Task 1 ▸ According to the excerpt on origin labeling rules, on what date did the European Parliament vote to extend COOL to other single-ingredient products?
Task 2 ▸ Retype everything in the origin labeling excerpt from "The delegation will" down to "in processed foods.".

Document excerpt ▸
/---

The delegation will discuss how such measures could work within the meat processing and import sectors, and the practicalities of COOL proposals contained within the draft Food Information Regulation (FIR) currently before the EU Commission.
COOL is already compulsory for certain foods such as beef, olive oil and fresh fruit. But on June 16 the European Parliament voted to extend it to other single-ingredient products including meat, poultry and dairy products, as well as meat, poultry and fish used as composite ingredients in processed foods.
Ahead of the meeting, one senior food industry source opposed to COOL’s extension told FoodProductionDaily.com: “Unfortunately the new government is heavily swayed by the farming industry’s interest in national provenance rules. Far from tempering the EU’s enthusiasm for the FIR, ministers want to gold plate it.”
Claire Cheney, director general, PTF, added that her members also disapproved of proposed changes, especially in relation to composite products:“Take cured bacon, there’s a risk of pork being mixed up in the factory where on any given day it arrives from several different sources and is cured and sliced.
“On an automatic production line you could be producing one finished product and slapping origin labels on top – at a certain point you’re going to have to stop the line and change labels to satisfy the new regulations. It’s ludicrous.

\---

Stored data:
/---

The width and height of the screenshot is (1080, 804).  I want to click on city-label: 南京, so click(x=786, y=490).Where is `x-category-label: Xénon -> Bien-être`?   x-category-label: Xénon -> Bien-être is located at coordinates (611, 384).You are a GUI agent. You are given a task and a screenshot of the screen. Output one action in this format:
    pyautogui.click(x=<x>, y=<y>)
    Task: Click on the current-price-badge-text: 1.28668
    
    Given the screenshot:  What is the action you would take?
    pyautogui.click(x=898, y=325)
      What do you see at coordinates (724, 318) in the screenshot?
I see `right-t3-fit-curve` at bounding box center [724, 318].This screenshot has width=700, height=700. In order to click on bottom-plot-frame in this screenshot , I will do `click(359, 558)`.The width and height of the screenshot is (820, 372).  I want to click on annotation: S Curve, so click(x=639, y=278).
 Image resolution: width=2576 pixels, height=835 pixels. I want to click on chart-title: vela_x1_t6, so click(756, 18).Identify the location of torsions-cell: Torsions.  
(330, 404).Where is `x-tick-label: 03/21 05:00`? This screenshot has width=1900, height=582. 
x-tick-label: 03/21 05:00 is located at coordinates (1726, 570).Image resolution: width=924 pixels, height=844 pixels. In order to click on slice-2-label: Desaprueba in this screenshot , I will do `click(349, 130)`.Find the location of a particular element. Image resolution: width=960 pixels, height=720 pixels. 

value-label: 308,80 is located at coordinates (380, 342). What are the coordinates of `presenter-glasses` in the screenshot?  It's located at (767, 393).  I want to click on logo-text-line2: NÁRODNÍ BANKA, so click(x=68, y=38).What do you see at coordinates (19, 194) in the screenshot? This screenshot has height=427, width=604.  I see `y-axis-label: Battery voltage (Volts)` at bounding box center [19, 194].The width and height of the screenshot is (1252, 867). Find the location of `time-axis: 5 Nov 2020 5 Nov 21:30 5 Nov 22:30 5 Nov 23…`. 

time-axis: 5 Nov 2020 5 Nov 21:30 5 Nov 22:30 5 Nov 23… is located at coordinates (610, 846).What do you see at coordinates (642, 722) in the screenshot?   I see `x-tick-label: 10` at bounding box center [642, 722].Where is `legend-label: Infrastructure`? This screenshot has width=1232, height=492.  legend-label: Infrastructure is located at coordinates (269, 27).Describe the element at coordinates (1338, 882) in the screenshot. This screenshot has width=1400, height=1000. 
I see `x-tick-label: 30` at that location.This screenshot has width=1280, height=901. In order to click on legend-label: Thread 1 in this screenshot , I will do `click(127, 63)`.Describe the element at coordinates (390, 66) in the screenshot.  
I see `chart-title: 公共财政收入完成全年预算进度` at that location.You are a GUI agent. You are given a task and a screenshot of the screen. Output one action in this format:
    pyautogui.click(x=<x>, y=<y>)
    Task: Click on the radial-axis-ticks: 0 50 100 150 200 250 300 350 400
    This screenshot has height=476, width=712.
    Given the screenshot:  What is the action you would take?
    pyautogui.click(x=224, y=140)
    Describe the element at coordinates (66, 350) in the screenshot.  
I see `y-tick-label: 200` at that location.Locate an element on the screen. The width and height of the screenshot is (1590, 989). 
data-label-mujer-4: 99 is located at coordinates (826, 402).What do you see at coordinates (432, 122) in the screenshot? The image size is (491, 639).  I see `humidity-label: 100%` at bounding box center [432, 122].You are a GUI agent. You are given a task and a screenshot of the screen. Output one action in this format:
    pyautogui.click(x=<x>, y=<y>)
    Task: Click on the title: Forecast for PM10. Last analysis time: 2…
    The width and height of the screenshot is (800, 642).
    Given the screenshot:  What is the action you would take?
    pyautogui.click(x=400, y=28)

\---

Task output 1 ▸ June 16

Task output 2 ▸
The delegation will discuss how such measures could work within the meat processing and import sectors, and the practicalities of COOL proposals contained within the draft Food Information Regulation (FIR) currently before the EU Commission.
COOL is already compulsory for certain foods such as beef, olive oil and fresh fruit. But on June 16 the European Parliament voted to extend it to other single-ingredient products including meat, poultry and dairy products, as well as meat, poultry and fish used as composite ingredients in processed foods.